うん、ごめんなさい、わかりにくかったよね。
つまり、急に高橋君の歩調が緩やかになったんだ。
えと、高橋君てさ、実は。
さっきの黒ネコさんにごはんをあげてたことといい、実はいい人なんじゃない?
この前助けてくれたことといい、紳士だよね。
だって明らかに、私が隣に並んだからペースが落ちたんだもの。
思わずこみ上げてくるにまにま笑いを隠すため口元に手をやり、ちら、と私は高橋君を見上げた。
うん、相変わらず眉間に皺を寄せて不審そうな視線を私に向けているけど、ちゃんと、私が話すのを待ってくれてるし。
そのことに気づいて調子に乗った私は、にっこりと高橋君に向かって笑顔を向けた。
「どうしてあそこに居たの?」
「・・・ゴミ当番だったから」
「でもゴミ箱持ってないよね?
――それに、鞄も持ってきてるし」
返答は、難しい表情と沈黙だった。
でもそれは、怒ってるという感じではなくて。
どう答えようか思案している、そんな雰囲気を感じられたので、気まずさを覚えることなく、私は高橋君の返答を待った。
ゆっくりとした歩調で、揃って二人、校舎裏を出る。
焼却炉は裏門の近くにあったから、反対方向へと歩いてきた私たちはそのまま 靴箱のある玄関の方まで戻ってくる。
放課後のこの時間、クラブに行く人や家に帰る人で、制服姿の生徒達で玄関はごったがえしていた。
高橋君は、その喧騒から少し離れたところでぴたりと立ち止まった。
にぎやかな声が耳に入ってくる。
「・・・・・・・猫が、居たから」
「え?」
ああ、高橋君は部活だろうし、私はクラスに戻らなくっちゃいけないし、ここでお別れかなあと考えていた私はぽつり、と溢れた低い声を拾って慌てて高橋君を見上げた。

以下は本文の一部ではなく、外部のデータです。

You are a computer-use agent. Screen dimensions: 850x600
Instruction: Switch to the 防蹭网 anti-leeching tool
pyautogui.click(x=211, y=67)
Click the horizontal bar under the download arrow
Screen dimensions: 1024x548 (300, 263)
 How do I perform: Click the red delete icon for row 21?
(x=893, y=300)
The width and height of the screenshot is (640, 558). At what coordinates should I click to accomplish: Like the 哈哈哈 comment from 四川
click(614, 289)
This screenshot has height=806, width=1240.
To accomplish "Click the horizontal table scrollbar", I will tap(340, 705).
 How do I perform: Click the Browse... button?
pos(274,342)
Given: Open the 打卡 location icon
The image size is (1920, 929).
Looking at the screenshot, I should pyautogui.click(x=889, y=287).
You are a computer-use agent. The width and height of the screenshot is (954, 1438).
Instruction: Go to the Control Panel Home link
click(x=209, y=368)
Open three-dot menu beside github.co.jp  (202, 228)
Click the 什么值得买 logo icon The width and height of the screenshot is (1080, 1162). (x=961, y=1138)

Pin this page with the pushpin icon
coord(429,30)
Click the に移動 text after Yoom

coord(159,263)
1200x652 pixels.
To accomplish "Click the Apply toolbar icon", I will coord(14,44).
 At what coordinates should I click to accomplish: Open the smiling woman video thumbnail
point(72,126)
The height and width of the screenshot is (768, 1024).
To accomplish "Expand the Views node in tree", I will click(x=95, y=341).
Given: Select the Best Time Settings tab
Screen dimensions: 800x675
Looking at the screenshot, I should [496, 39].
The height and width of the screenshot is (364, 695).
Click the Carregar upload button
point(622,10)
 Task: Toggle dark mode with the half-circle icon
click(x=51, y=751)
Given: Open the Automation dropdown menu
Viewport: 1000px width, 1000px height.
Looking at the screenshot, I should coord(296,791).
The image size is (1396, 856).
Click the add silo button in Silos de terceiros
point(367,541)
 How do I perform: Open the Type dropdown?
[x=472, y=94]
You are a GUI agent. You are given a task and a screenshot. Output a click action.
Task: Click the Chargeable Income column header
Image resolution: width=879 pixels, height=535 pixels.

微妙に私から視線を逸らしたところにに視線を向けて、高橋君は話しだす。
「ゴミは先に捨てに行ったからゴミ箱はここにはない。ただそれだけだ」
早いわけでもない、ゆっくりなわけでもない、淡々とした口調で告げられた内容に、私はまたまた目を丸くした。
「――部活に行く」
じゃあな、と言って高橋君は入り口の所でくるりと身を翻した。
「あ、バイバイ!」
慌てて声を掛けた私に返る、眼差しと小さな頷き。
その後姿を見つめながら、私はさっきの会話を脳内で反芻していた。
えっと、つまりあれかな。
高橋君はゴミを捨てに行ったと。
で、帰りに黒ネコさんを見つけて・・・多分、手元に何もなかったから、一度鞄を取りに返って。
わざわざ、ご飯を挙げにここに戻ってきたと、そういうこと?
くすり、と口元にまた笑みが蘇るのがわかった。
いやもうなんか。
ちょっと、ツボに入るよ高橋君・・・!
しかもさっき、微妙に視線を逸らしてたのって照れてたから?
ちゃんと理由話すの恥ずかしいから、別の答え考えてたけど結局思いつかなくって、そのまま話したんじゃない?私が突っ込んだから。
堪えきれず肩を震わせて笑う私を、他の生徒たちが不審げに見てくるのがわかったので慌ててコホンと咳払い。
そして、ゴミ箱を抱えなおして、靴を履き替えるため靴箱に向かった。
なんとも言えない、ほんわかした気持ちで胸がいっぱいだった。